As shoppers seek to avoid the holiday mall stampedes, digital advertising will be a key tool for e-commerce merchants to boost online sales this season. The holiday e-commerce market is expected to grow to over $79 billion dollars this year in the U.S. alone. This season is a crucial time for e-retailers to end the year in the black, and many will run digital ad campaigns without a clear view into how their campaigns impacted their 2015 profits.

If you’re asking yourself, “did my ad campaign make money?” — measure Return on Ad Spend.

It’s great if your ads earned a lot of clicks, views, or other engagement. But if they aren’t actually driving sales — and driving sales that help you earn a profit — then they won’t be worth your time and money.

What is ROAS?

Return on Ad Spend is similar to Return on Investment (ROI), but it’s a more specific and actionable metric. While ROI calculations take complex business expenses into account, ROAS focuses on a single calculation:

Advertising-Based Revenue / Advertising Spend

Most digital ad tools optimize for Conversion Rate instead:

Conversions / Visitors

Measuring Return on Ad Spend, however, can directly impact your ad strategy for the better. Instead of focusing on the volume of transactions, ROAS reveals the total value of those transactions. And when you optimize your ads for ROAS, you can earn more revenue per transaction.

These insights can inform your audience targeting too. Let’s say that your teenage audience routinely makes purchases from ads in the $10–20 range, but your mid-thirties audience responds to product ads for items that are valued at $200+. You’d likely change your targeting or creative to cater to the more mature audience, since the ROAS will be greater.

How to optimize for maximum ROAS

Before you even begin digital advertising for your ecommerce property, you need to ensure that your website is structured properly to be indexed by Google. Use your e-commerce software to tag, label, and organize every product description and image properly so it can be found by Google’s bots. If your product line is properly organized for Google and other crawlers, you will facilitate Google AdWords campaigns, Amazon and eBay placements, Rich Product Pins, organic search results, Google Dynamic Search Ads, Facebook Product Ads, and more. Without this structure, paid ad campaigns won’t effectively drive the conversions you’re looking for. This plumbing allows customers to find you quickly with the right keywords.

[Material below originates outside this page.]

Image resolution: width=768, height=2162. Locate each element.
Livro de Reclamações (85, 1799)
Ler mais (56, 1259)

Then, install proper conversion pixels to track every conversion and its source and value.

Once your structure and analytics are in place, to maximize ROAS you’ll need to:

Conduct In-Depth Audience Development

Generate audience targets based on product groups, demographic details, and website behavior and then test ad set performance against these audiences. Do men in New York routinely buy loafers while women in California love your sandal line? How much Return on Ad Spend do you generate from each group? How can this number be increased?

Run Creative Testing

Test your creative assets for maximum performance. A change in copy or images can make a big difference and you’ll want to know which messages resonate best with your highest-performing audiences to drive the most revenue.

Retarget

When you have pixels installed on every one of your inventory pages, you can determine when a user views a product or puts in it in their cart and doesn’t purchase. Through retargeting ads, you can serve ads to users who didn’t seal the deal. Users that see retargeting ads are 70% more likely to convert.

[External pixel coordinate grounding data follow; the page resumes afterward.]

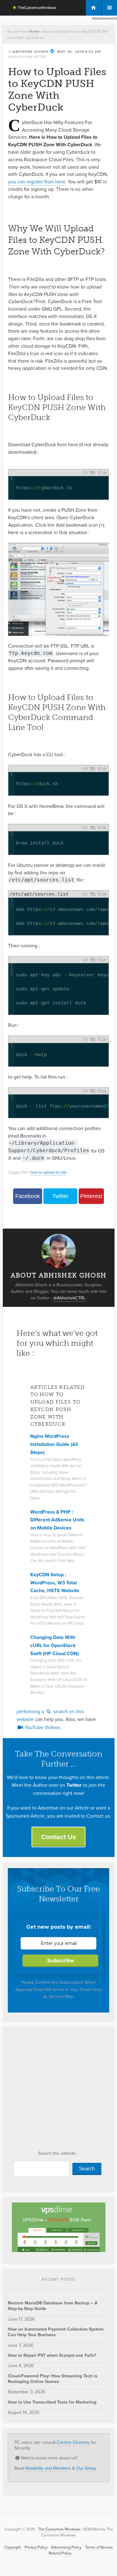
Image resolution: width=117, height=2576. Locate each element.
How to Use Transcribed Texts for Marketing (52, 2402)
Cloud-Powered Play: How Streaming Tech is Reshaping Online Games (52, 2379)
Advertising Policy (66, 2547)
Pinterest (91, 1196)
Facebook (27, 1196)
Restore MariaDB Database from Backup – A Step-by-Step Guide (53, 2306)
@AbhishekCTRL (69, 1298)
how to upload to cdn (48, 1172)
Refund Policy (60, 2553)
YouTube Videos (41, 1727)
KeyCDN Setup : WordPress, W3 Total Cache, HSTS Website (54, 1582)
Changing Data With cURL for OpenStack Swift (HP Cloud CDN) (54, 1645)
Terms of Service (99, 2547)
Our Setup (86, 2468)
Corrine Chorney (73, 2442)
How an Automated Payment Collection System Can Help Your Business (56, 2332)
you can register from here (36, 181)
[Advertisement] (58, 2090)
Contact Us (58, 1836)
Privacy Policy (36, 2547)
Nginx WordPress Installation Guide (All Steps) (54, 1444)
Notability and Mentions (48, 2468)
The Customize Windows (30, 8)
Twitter (60, 1196)
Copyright (12, 2547)
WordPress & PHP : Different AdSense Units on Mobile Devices (57, 1519)
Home (34, 31)
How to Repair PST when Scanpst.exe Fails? (52, 2355)
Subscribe (60, 1961)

Offer Free Shipping or Other Perks

Test ads that offer free shipping or other discounts. It’s possible that offering a 10% discount could actually bring in more revenue than an ad without the offer, but you won’t know that until you test and report on ROAS.

Measure Return on Ad Spend to determine which audiences to target, which creative to promote, and which products sell best online. Vanity metrics may help guide your campaign when you first launch, but transaction value — and the profit you’ve earned after you’ve subtracted your ad cost — is the most meaningful way to ensure that your digital advertising spend contributes positively to your bottom line.